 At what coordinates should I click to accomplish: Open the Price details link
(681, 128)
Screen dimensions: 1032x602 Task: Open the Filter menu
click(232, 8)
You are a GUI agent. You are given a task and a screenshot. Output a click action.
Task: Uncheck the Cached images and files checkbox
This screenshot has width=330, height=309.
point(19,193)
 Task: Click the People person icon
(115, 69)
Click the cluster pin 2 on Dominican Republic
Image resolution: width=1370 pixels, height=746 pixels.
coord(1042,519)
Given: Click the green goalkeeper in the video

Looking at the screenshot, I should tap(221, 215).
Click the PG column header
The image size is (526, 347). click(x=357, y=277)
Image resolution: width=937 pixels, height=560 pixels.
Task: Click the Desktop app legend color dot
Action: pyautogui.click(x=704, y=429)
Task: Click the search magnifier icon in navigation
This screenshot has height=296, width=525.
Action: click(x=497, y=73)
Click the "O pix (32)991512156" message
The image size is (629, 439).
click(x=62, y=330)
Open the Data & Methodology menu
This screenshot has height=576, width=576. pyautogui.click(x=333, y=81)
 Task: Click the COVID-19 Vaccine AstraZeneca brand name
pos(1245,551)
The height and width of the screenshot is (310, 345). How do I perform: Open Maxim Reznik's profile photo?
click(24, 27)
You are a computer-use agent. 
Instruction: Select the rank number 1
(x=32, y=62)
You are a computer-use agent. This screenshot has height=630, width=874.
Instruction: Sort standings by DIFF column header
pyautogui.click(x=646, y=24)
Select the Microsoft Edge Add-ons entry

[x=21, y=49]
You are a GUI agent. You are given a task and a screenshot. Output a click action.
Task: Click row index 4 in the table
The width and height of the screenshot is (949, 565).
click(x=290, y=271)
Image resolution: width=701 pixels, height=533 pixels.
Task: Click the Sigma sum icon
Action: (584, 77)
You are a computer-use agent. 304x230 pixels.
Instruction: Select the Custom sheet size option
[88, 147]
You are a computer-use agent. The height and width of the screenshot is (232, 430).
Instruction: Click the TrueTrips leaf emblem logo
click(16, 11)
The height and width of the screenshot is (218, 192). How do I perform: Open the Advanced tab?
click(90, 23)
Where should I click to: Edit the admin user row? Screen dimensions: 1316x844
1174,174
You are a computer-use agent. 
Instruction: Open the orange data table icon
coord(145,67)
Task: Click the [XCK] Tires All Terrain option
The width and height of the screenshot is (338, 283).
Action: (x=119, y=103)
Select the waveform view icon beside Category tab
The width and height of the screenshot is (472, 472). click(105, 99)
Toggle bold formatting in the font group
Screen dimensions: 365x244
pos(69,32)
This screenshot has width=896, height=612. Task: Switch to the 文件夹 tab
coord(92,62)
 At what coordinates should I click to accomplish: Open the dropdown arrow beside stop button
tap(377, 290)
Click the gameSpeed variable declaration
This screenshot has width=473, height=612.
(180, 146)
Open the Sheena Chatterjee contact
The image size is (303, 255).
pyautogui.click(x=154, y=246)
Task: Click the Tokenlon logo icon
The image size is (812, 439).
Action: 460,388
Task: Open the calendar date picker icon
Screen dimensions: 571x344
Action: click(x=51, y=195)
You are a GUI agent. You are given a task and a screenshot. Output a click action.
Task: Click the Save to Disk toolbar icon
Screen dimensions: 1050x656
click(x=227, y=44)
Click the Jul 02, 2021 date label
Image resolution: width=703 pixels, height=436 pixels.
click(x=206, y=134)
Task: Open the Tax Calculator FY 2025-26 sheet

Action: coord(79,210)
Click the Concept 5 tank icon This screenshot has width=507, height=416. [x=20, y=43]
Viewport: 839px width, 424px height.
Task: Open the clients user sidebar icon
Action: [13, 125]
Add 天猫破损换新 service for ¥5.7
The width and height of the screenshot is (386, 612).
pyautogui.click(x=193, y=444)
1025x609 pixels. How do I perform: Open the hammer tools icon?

········

PROBLEM TO WORK ON: Go through the records above and set each one down exactly, please.

YOUR RESPONSE:
 At what coordinates should I click to accomplish: Open the Price details link
(681, 128)
Screen dimensions: 1032x602 Task: Open the Filter menu
click(232, 8)
You are a GUI agent. You are given a task and a screenshot. Output a click action.
Task: Uncheck the Cached images and files checkbox
This screenshot has width=330, height=309.
point(19,193)
 Task: Click the People person icon
(115, 69)
Click the cluster pin 2 on Dominican Republic
Image resolution: width=1370 pixels, height=746 pixels.
coord(1042,519)
Given: Click the green goalkeeper in the video

Looking at the screenshot, I should tap(221, 215).
Click the PG column header
The image size is (526, 347). click(x=357, y=277)
Image resolution: width=937 pixels, height=560 pixels.
Task: Click the Desktop app legend color dot
Action: pyautogui.click(x=704, y=429)
Task: Click the search magnifier icon in navigation
This screenshot has height=296, width=525.
Action: click(x=497, y=73)
Click the "O pix (32)991512156" message
The image size is (629, 439).
click(x=62, y=330)
Open the Data & Methodology menu
This screenshot has height=576, width=576. pyautogui.click(x=333, y=81)
 Task: Click the COVID-19 Vaccine AstraZeneca brand name
pos(1245,551)
The height and width of the screenshot is (310, 345). How do I perform: Open Maxim Reznik's profile photo?
click(24, 27)
You are a computer-use agent. 
Instruction: Select the rank number 1
(x=32, y=62)
You are a computer-use agent. This screenshot has height=630, width=874.
Instruction: Sort standings by DIFF column header
pyautogui.click(x=646, y=24)
Select the Microsoft Edge Add-ons entry

[x=21, y=49]
You are a GUI agent. You are given a task and a screenshot. Output a click action.
Task: Click row index 4 in the table
The width and height of the screenshot is (949, 565).
click(x=290, y=271)
Image resolution: width=701 pixels, height=533 pixels.
Task: Click the Sigma sum icon
Action: (584, 77)
You are a computer-use agent. 304x230 pixels.
Instruction: Select the Custom sheet size option
[88, 147]
You are a computer-use agent. The height and width of the screenshot is (232, 430).
Instruction: Click the TrueTrips leaf emblem logo
click(16, 11)
The height and width of the screenshot is (218, 192). How do I perform: Open the Advanced tab?
click(90, 23)
Where should I click to: Edit the admin user row? Screen dimensions: 1316x844
1174,174
You are a computer-use agent. 
Instruction: Open the orange data table icon
coord(145,67)
Task: Click the [XCK] Tires All Terrain option
The width and height of the screenshot is (338, 283).
Action: (x=119, y=103)
Select the waveform view icon beside Category tab
The width and height of the screenshot is (472, 472). click(105, 99)
Toggle bold formatting in the font group
Screen dimensions: 365x244
pos(69,32)
This screenshot has width=896, height=612. Task: Switch to the 文件夹 tab
coord(92,62)
 At what coordinates should I click to accomplish: Open the dropdown arrow beside stop button
tap(377, 290)
Click the gameSpeed variable declaration
This screenshot has width=473, height=612.
(180, 146)
Open the Sheena Chatterjee contact
The image size is (303, 255).
pyautogui.click(x=154, y=246)
Task: Click the Tokenlon logo icon
The image size is (812, 439).
Action: 460,388
Task: Open the calendar date picker icon
Screen dimensions: 571x344
Action: click(x=51, y=195)
You are a GUI agent. You are given a task and a screenshot. Output a click action.
Task: Click the Save to Disk toolbar icon
Screen dimensions: 1050x656
click(x=227, y=44)
Click the Jul 02, 2021 date label
Image resolution: width=703 pixels, height=436 pixels.
click(x=206, y=134)
Task: Open the Tax Calculator FY 2025-26 sheet

Action: coord(79,210)
Click the Concept 5 tank icon This screenshot has width=507, height=416. [x=20, y=43]
Viewport: 839px width, 424px height.
Task: Open the clients user sidebar icon
Action: [13, 125]
Add 天猫破损换新 service for ¥5.7
The width and height of the screenshot is (386, 612).
pyautogui.click(x=193, y=444)
1025x609 pixels. How do I perform: Open the hammer tools icon?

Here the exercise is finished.